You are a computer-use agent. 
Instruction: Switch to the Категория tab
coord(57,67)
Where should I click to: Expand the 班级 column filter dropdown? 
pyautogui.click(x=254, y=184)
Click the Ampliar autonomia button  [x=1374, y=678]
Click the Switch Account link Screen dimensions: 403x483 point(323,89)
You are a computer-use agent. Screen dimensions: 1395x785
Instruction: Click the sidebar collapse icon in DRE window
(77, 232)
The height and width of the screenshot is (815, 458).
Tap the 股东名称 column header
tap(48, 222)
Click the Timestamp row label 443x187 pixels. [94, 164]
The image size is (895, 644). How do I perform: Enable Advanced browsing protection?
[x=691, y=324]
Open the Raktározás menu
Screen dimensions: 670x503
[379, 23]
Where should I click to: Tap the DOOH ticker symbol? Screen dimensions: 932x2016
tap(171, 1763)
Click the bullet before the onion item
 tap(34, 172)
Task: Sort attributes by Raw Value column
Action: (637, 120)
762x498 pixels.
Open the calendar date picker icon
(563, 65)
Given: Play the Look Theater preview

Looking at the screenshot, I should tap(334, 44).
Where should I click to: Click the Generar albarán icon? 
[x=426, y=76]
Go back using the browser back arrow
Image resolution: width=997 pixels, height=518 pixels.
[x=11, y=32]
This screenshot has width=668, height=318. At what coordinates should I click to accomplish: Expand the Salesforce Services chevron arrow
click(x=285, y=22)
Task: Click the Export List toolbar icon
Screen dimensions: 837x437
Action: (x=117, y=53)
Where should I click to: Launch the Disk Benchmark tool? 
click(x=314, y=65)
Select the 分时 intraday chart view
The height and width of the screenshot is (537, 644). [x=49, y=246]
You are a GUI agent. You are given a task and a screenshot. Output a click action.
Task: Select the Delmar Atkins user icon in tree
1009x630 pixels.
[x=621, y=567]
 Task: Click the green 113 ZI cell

__________

Produce a precise copy of all the material above.

You are a computer-use agent. 
Instruction: Switch to the Категория tab
coord(57,67)
Where should I click to: Expand the 班级 column filter dropdown? 
pyautogui.click(x=254, y=184)
Click the Ampliar autonomia button  [x=1374, y=678]
Click the Switch Account link Screen dimensions: 403x483 point(323,89)
You are a computer-use agent. Screen dimensions: 1395x785
Instruction: Click the sidebar collapse icon in DRE window
(77, 232)
The height and width of the screenshot is (815, 458).
Tap the 股东名称 column header
tap(48, 222)
Click the Timestamp row label 443x187 pixels. [94, 164]
The image size is (895, 644). How do I perform: Enable Advanced browsing protection?
[x=691, y=324]
Open the Raktározás menu
Screen dimensions: 670x503
[379, 23]
Where should I click to: Tap the DOOH ticker symbol? Screen dimensions: 932x2016
tap(171, 1763)
Click the bullet before the onion item
 tap(34, 172)
Task: Sort attributes by Raw Value column
Action: (637, 120)
762x498 pixels.
Open the calendar date picker icon
(563, 65)
Given: Play the Look Theater preview

Looking at the screenshot, I should tap(334, 44).
Where should I click to: Click the Generar albarán icon? 
[x=426, y=76]
Go back using the browser back arrow
Image resolution: width=997 pixels, height=518 pixels.
[x=11, y=32]
This screenshot has width=668, height=318. At what coordinates should I click to accomplish: Expand the Salesforce Services chevron arrow
click(x=285, y=22)
Task: Click the Export List toolbar icon
Screen dimensions: 837x437
Action: (x=117, y=53)
Where should I click to: Launch the Disk Benchmark tool? 
click(x=314, y=65)
Select the 分时 intraday chart view
The height and width of the screenshot is (537, 644). [x=49, y=246]
You are a GUI agent. You are given a task and a screenshot. Output a click action.
Task: Select the Delmar Atkins user icon in tree
1009x630 pixels.
[x=621, y=567]
 Task: Click the green 113 ZI cell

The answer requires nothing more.